Isolation of bacteriocins through expanded bed adsorption using a hydrophobic interaction medium

Two lactic acid bacterium bacteriocins were isolated from fermentation medium through expanded bed adsorption using a hydrophobic interaction gel. First, amylovorin L471, produced by Lactobacillus amylovorus DCE 471, was selected for the optimisation of the loading and eluting conditions. Secondly, the results of the optimisation were applied for the isolation of enterocin RZS C5, a bacteriocin produced by Enterococcus faecium RZS C5. Optimal adsorption was obtained for a medium with concentration of 1.0 M ammonium sulphate and adjusted to pH 4.0 (94.9% for amylovorin L471 and 75.0% for enterocin RZS C5).
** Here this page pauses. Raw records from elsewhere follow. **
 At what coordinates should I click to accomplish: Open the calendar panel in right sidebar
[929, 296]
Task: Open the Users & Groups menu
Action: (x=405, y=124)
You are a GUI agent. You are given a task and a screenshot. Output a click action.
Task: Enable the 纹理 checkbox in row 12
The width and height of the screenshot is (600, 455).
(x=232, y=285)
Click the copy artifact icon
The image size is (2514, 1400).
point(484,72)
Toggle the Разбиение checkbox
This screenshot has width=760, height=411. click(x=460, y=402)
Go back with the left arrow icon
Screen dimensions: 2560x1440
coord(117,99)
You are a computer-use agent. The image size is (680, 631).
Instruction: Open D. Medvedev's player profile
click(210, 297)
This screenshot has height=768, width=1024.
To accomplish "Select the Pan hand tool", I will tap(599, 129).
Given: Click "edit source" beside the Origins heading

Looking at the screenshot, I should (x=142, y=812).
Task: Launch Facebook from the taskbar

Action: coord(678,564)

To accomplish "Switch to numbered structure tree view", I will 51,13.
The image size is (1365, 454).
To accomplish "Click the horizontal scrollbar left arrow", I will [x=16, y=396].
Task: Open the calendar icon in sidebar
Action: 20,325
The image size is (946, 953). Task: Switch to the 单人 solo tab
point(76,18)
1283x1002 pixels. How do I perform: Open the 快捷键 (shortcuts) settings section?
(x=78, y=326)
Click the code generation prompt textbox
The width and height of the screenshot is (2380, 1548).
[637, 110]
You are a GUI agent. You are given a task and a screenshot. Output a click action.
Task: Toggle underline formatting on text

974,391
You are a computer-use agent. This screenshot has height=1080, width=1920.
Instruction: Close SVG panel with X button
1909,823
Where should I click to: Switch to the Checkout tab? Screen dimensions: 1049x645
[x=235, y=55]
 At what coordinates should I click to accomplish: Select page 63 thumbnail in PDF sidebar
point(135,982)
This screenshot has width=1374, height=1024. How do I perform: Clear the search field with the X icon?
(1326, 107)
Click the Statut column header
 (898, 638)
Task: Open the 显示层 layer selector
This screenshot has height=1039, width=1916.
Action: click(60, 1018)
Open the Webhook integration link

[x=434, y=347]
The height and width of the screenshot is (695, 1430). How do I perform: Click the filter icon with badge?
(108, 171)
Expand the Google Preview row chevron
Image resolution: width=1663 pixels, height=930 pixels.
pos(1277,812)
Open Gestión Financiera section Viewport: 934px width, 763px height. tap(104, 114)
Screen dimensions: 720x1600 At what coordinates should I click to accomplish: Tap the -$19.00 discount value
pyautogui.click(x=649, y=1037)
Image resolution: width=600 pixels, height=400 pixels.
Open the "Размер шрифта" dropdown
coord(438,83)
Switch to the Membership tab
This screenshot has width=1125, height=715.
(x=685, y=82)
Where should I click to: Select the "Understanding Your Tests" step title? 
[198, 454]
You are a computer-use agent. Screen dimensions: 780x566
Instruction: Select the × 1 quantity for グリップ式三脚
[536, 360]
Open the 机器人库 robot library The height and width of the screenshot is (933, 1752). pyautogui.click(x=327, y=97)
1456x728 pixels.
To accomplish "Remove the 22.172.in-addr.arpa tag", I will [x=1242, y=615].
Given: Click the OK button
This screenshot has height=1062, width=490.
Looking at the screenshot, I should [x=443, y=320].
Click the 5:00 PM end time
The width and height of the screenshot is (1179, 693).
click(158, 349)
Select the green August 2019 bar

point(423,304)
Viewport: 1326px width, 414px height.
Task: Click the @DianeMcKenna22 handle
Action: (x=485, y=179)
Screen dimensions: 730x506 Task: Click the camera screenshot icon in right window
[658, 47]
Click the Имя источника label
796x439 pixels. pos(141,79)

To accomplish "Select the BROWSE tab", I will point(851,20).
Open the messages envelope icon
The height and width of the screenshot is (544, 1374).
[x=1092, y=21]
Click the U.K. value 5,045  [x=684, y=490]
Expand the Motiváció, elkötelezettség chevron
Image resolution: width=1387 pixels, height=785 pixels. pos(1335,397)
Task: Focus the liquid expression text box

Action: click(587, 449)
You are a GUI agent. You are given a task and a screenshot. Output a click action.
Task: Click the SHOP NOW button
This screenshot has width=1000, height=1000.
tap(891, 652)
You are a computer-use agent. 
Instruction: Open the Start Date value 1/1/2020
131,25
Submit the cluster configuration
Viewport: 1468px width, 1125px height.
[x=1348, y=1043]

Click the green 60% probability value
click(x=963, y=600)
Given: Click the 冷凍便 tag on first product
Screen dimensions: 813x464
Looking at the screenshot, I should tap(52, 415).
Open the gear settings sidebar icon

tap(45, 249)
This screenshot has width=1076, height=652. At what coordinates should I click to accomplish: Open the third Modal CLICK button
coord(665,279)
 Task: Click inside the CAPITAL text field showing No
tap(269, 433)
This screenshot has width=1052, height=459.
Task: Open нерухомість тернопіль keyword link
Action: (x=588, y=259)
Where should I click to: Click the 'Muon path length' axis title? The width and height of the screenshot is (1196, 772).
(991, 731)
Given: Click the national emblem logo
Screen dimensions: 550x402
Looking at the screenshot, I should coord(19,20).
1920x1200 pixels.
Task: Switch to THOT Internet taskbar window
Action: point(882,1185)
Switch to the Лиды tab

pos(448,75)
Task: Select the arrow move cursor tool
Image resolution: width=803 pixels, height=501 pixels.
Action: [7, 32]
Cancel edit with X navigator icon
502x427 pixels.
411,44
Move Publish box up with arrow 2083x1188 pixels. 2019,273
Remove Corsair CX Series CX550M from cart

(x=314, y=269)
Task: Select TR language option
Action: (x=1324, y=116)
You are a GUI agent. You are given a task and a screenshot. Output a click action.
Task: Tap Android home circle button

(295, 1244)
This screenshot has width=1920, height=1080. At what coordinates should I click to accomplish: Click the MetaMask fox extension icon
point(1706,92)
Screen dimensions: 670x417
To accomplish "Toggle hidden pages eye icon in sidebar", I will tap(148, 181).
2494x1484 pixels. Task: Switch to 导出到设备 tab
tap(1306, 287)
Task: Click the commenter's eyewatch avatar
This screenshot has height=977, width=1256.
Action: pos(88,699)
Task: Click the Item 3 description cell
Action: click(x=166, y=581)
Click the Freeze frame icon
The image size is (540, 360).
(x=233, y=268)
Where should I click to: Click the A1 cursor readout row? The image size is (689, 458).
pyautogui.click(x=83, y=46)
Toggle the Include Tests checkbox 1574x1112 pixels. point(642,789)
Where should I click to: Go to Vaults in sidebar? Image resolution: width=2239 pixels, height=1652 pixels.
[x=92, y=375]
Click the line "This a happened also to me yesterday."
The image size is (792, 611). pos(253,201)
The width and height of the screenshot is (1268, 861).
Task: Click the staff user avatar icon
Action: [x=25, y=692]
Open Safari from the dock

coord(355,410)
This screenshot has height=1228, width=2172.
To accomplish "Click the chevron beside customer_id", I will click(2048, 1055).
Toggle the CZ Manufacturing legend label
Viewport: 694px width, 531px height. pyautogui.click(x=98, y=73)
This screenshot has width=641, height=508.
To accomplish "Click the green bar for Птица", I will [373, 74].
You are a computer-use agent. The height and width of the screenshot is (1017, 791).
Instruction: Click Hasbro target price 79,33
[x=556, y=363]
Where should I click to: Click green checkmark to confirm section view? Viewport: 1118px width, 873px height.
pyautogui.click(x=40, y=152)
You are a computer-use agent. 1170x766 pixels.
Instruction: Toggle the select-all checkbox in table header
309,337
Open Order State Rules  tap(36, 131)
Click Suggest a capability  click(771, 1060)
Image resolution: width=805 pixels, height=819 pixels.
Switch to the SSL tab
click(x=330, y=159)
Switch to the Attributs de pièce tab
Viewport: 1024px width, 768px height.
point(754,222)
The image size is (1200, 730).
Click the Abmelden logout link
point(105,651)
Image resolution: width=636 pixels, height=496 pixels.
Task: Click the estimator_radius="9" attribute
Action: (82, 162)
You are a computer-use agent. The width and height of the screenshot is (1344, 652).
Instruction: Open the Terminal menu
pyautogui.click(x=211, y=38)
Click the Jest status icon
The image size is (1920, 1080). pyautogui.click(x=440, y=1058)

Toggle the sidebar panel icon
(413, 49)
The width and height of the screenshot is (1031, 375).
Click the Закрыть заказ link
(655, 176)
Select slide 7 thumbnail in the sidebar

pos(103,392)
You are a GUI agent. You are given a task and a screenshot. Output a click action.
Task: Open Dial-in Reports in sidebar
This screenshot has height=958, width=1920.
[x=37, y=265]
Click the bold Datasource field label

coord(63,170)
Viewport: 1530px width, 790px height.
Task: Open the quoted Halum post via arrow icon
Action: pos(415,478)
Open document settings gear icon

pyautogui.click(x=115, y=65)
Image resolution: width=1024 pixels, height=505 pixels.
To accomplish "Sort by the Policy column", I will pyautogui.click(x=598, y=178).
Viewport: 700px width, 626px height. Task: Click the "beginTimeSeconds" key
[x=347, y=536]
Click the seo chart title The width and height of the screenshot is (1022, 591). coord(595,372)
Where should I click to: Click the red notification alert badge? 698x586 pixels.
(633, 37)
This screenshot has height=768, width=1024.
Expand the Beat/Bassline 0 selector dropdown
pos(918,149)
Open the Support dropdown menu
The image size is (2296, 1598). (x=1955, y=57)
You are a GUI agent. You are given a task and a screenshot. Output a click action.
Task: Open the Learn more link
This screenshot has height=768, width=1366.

Elution with 50% ethanol, buffered at pH 6.0, resulted in an optimal total recovery of the bacteriocin activity of 47.6 and 57.6%, respectively. The highest fold purification expressed as the increase in specific activity (AU/mg) corresponded to the highest recovery, being 140- and 1677-fold, respectively. Nevertheless, a total recovery of only 25.6% with an increase of the specific activity of 121 times was obtained after conventional isolation by ammonium sulphate precipitation.